In other words, drugs are everywhere.
Sinaloa cartel
The Sinaloa cartel appears to have increasingly strong ties to Florida. Four years ago, a Gulfstream II jet crashed in Mexico's state of Yucatan stuffed with several tons of cocaine.
The cocaine and plane, which had first flown out of Fort Lauderdale, Fla., picked up drugs in Colombia and crashed in Mexico, belonged to Guzman. Guzman had bought 50 similar planes, Mexican authorities said.
Once the drugs arrive in South Florida, an estimated 370 street gangs work to distribute and sell them throughout the region, federal officials said.
Vasquez said, "The airport is one of the busiest in the world. An airplane departs or arrives at the Miami International Airport every 52 seconds."
That kind of air traffic is too tempting for drug dealers to resist. Last year, the DEA arrested 27 people at the Miami International Airport on suspicion of drug-trafficking.
The Miami Police Department tries to keep on top of drug law violators with a drug surveillance unit that supports the DEA and FBI, which have broader jurisdiction to handle international investigations. Miami Police Officer Jeffrey Giordano reported that one of the unit's recent cases netted six arrests in the 3000 block of Northwest 11th Place, along with the seizure of an AK-47 and ammunition.
"The charges ranged from possession of marijuana to possession of a firearm and ammunition by a convicted felon," Giordano said.
The levels of drug violence in Miami are not what they were in the 1980s, and they are far from the astounding numbers reported in Juárez, but the weapons and methods are the same.
Police said the latest trend they are battling in the Miami area is the proliferation of a clandestine pain-pill industry. Some of these drugs are made in labs in other U.S. states and brought into Florida to be dispensed by some of the pain-management clinics that popped up in recent years.
Lots of money
"There's a lot of money in Miami," said McNenny, who will appear in a History Channel special on the drug trade later this year. "And this also means there's going to be money-laundering."

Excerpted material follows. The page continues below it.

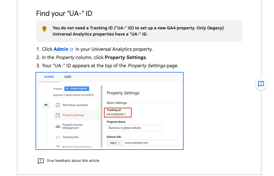The height and width of the screenshot is (176, 274).
Task: Click the Default URL field with www.example.com
Action: [x=150, y=143]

This is evident from the new high-rises in beach communities where popular singer Gloria Estefan and her composer-husband Emilio Estefan have opened a couple of hotels and restaurants.
Marc Anthony and Jennifer Lopez, who recently split up, bought a $9 million penthouse in one of the new high-rises in a neighborhood filled with an endless list of other rich and famous people.
Another group emerging from South Florida's drug trade are Venezuelans. Authorities have traced some of the state's drug-trafficking to Venezuela sources.
Many affluent Venezuelan business owners moved to Doral, a young incorporated city in the Miami area, after disagreeing with the policies of controversial Venezuelan President Hugo Chávez. They have set up their stores and services in Doral. And some are suspected of running money-laundering ventures.